Alis Eltern und Geschwister hatten Glück. Bereits Ende Februar 2020 durften sie in der deutschen Botschaft in Istanbul vorsprechen. Die Botschaft war mit den eingereichten Unterlagen zufrieden und stellte die zügige Erteilung der Visa, die man braucht, um nach Deutschland einreisen zu dürfen, in Aussicht.
„Vor Freude konnte Ali in der Schule kaum aufpassen. Wir informierten die hiesigen Behörden über den bevorstehenden Zuzug und Alis Onkel machte sich auf die Suche nach einer Wohnung“, so die engagierte Rotkreuz-Mitarbeiterin.

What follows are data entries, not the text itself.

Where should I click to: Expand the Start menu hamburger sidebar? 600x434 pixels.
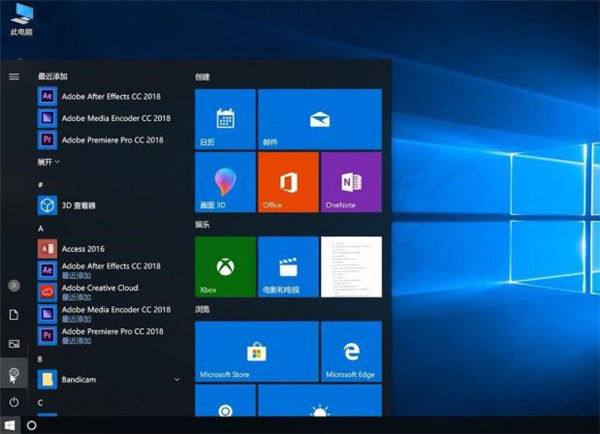14,76
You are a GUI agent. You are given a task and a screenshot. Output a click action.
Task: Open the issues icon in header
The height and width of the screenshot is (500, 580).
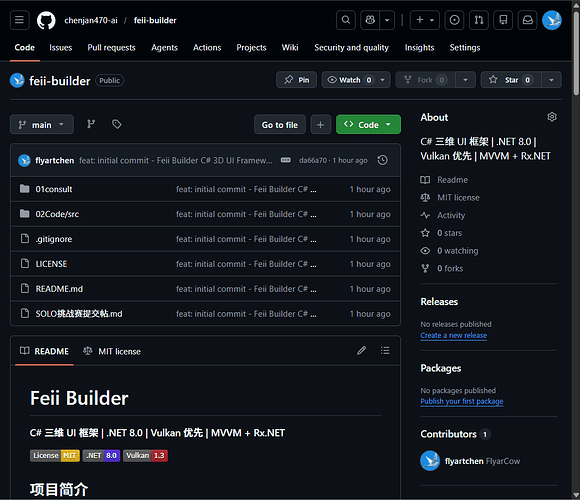point(454,20)
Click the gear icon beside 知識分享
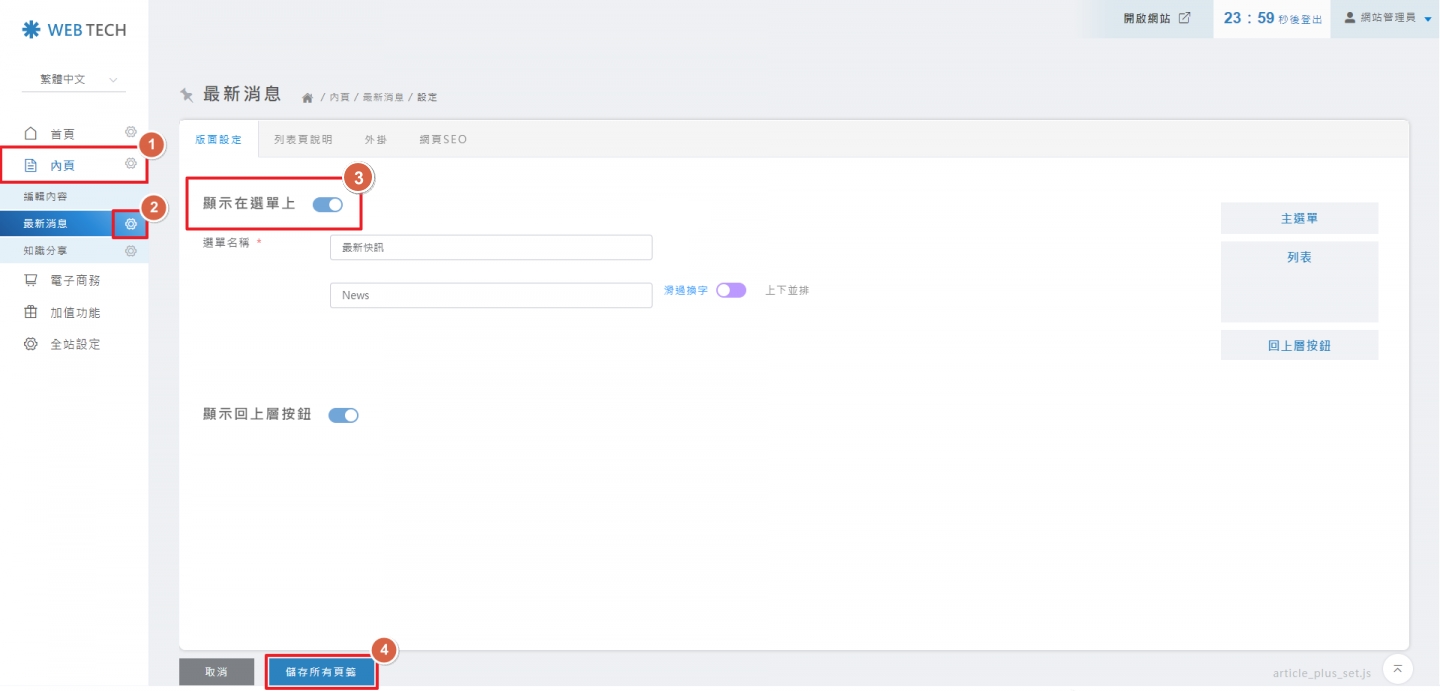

Pandemie legte neue Steine in den Weg
Doch dann kam Corona: Die Deutsche Botschaft in Istanbul schloss. Die Visa, die mittlerweile zur Abholung bereitlagen, konnten nicht abgeholt werden. Im Juni 2020 war die Botschaft immer noch geschlossen, die Visa drohten abzulaufen, und die Nerven bei allen Beteiligten – und ganz besonders Alis Nerven – lagen blank. „Aufgrund einer neuen gesetzlichen Ausnahmeregelung, über die uns der DRK-Suchdienststandort Hamburg informierte, konnte ich Neuvisierungen beantragen. Das heißt, die Visa wurden aufgrund der Pandemie ohne neue Vorsprache verlängert. Wir waren erstmal alle erleichtert“, sagt Trouw.

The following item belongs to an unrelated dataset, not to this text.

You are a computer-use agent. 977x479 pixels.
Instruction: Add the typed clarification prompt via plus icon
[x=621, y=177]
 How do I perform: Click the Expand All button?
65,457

Endlich! Familienzusammenführung in Papenburg
Alis Familie musste zwar neue Flüge buchen und bezahlen, konnte nun aber ohne Angst warten, bis Botschaft und Flughäfen wieder den Betrieb aufnehmen würden.
Im September 2020 hieß es dann: SIE SIND DA !!! Endlich konnte Ali Mama, Papa und die Geschwister in die Arme schließen. Mittlerweile war er kein 11-jähriges Kind mehr, sondern ein 16-jähriger Jugendlicher.
Nach einem mehrwöchigen Aufenthalt in der Landesaufnahmebehörde in Bramsche durfte die Familie sogar nach Papenburg ziehen, da Onkel Asaad mit Hilfe tatkräftiger Freunde mittlerweile eine Wohnung in Papenburg gefunden hatte. Ali musste also nicht umziehen und die Schule wechseln. Er ist jetzt derjenige, der seinen Eltern und Geschwistern beim Zurechtfinden in Deutschland hilft. Das Team des DRK in Papenburg steht ihm dabei gern zur Seite.